The most basic way to use R is the interactive mode. You type commands and immediately get the result from R.
Start R by typing R
at the command prompt of your operating system or by executing RGui
on Windows. Below you can see a screenshot of an interactive R session on Linux:
This is RGui on Windows, the most basic working environment for R under Windows:
After the >
sign, expressions can be typed in. Once an expression is typed, the result is shown by R. In the screenshot above, R is used as a calculator: Type
1+1
to immediately see the result, 2
. The leading [1]
indicates that R returns a vector. In this case, the vector contains only one number (2).

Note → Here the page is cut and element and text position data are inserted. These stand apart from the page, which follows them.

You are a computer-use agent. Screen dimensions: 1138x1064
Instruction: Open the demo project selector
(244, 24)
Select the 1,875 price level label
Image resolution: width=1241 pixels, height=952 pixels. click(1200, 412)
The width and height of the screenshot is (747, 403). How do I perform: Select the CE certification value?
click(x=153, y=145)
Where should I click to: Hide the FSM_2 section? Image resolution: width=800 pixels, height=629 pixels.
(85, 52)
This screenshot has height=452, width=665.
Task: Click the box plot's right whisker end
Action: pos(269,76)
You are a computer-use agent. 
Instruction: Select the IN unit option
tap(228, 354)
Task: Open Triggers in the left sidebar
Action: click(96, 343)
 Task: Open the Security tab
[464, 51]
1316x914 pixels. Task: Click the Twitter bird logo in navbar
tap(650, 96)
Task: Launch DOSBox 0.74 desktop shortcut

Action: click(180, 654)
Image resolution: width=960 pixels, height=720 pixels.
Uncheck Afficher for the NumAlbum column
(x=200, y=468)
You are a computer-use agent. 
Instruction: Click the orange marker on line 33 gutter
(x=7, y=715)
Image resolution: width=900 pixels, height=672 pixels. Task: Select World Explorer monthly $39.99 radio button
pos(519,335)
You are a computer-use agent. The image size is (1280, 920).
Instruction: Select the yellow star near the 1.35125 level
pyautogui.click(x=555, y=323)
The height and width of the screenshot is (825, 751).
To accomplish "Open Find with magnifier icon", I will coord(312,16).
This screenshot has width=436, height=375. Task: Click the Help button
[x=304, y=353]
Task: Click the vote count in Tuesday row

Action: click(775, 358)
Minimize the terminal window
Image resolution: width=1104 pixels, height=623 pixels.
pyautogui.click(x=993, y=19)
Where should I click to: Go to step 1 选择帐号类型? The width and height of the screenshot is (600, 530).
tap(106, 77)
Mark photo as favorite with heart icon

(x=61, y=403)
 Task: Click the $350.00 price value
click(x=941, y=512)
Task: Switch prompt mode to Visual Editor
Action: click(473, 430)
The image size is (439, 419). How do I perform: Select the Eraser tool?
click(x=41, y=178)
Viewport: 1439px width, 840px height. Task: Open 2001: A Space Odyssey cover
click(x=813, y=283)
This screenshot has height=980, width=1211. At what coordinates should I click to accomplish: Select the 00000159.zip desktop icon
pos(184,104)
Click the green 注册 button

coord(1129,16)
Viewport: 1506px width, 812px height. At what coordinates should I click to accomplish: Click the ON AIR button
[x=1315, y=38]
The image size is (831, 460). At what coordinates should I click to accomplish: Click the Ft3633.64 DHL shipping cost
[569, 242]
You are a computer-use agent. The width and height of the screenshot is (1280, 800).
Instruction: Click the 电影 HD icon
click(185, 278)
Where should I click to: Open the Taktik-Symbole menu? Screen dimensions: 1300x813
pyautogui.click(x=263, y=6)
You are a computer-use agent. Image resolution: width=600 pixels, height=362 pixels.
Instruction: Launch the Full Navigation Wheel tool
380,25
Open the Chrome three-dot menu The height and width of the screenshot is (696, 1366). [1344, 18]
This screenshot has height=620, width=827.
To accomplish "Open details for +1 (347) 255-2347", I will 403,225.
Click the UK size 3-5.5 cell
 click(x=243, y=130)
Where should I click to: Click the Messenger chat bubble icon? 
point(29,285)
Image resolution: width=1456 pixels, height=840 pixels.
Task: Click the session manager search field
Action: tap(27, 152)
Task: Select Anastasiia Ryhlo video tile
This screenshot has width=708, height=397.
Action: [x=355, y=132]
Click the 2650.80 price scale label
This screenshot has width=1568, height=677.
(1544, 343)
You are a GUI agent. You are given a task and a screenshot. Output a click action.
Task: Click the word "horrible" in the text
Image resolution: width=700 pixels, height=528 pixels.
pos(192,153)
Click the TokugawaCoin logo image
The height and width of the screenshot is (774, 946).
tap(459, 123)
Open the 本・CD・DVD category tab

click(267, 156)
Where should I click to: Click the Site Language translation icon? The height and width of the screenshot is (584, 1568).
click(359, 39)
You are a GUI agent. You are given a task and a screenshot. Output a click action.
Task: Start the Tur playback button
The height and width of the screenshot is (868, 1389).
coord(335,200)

R can be used to generate plots. The following example uses the data set PlantGrowth
, which comes as an example data set along with R
Type int the following all lines into the R prompt which do not start with ##
. Lines starting with ##
are meant to document the result which R will return.
data(PlantGrowth)
str(PlantGrowth)
## 'data.frame': 30 obs. of 2 variables:
## $ weight: num 4.17 5.58 5.18 6.11 4.5 4.61 5.17 4.53 5.33 5.14 ...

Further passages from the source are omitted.